Dem stimme ich zu - bis auf den hervorgehobenen Satz. Die Länge ist natürlich eine Eigenschaft, die einem Objekt zukommt. Sie ist eine physikalische Größe, d.h. eine quantitativ bestimmbare Eigenschaft eines physikalischen Objekts. Handelte es sich dagegen - wie Sie hier sagen - bei der Länge um das Ergebnis einer Messung, dann spräche nichts dagegen, dass ein Objekt so viele Längen wie messende Beobachter habe.
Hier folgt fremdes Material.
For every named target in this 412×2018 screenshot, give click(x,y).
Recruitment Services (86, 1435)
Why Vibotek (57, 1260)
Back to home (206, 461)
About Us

Das ist auch der fundamentale Denkfehler (oder die sprachliche Unschärfe?), der von Dr. Markus Pössel übernommen und tradiert wird:

Zitat Dr. Markus Pössel:
http://www.jocelyne-lopez.de/blog/2008/08/austausch-mit-herrn-dr-markus-poessel-vom-17190808/

Zur Realitaet der Laengenkontraktion: Das Ergebnis einer Laengenmessung ist in der Speziellen Relativitaetstheorie keine intrinsische Eigenschaft eines Koerpers, sondern vom Bezugssystem abhaengig (denn, wie gesagt: Laenge ist relativ). Die Laengenkontraktion geht nicht mit materiellen Veraenderungen des Koerpers einher; die Verschiedenheit der Werte ergibt sich allein daraus, dass von unterschiedlichen Bezugssystemen aus gemessen wird

Man weiß hier bei dieser undeutlichen Formulierung nicht, ob Dr. Pössel den Denkfehler mental wirklich aus der Relativitätstheorie übernommen hat oder ob er absichtlich sprachliche Missverständnisse pflegt indem er sagt, dass „Das Ergebnis einer Längenmessung“ (also der Meßwert) keine intrinsische Eigenschaft eines Körpers sei: Es sagte ja nicht direkt, dass die „Länge eines Körpers“ keine intrinsische Eigenschaft des Körpers sei, sondern eben nur „das Ergebnis einer Längenmessung“. Ist ja auch klar, dass Ergebnisse von Längenmessungen keine intrinsischen Eigenschaften eines Körpers sind, dafür ist sehr wohl die Länge eines Körpers eine intrinsische Eigenschaft dieses Körpers, und weder die Relativitätstheorie noch Dr. Pössel können die Existenz von physikalischen Eigenschaften von Körpern in der Natur negieren, auch wenn sie es gerne wollen.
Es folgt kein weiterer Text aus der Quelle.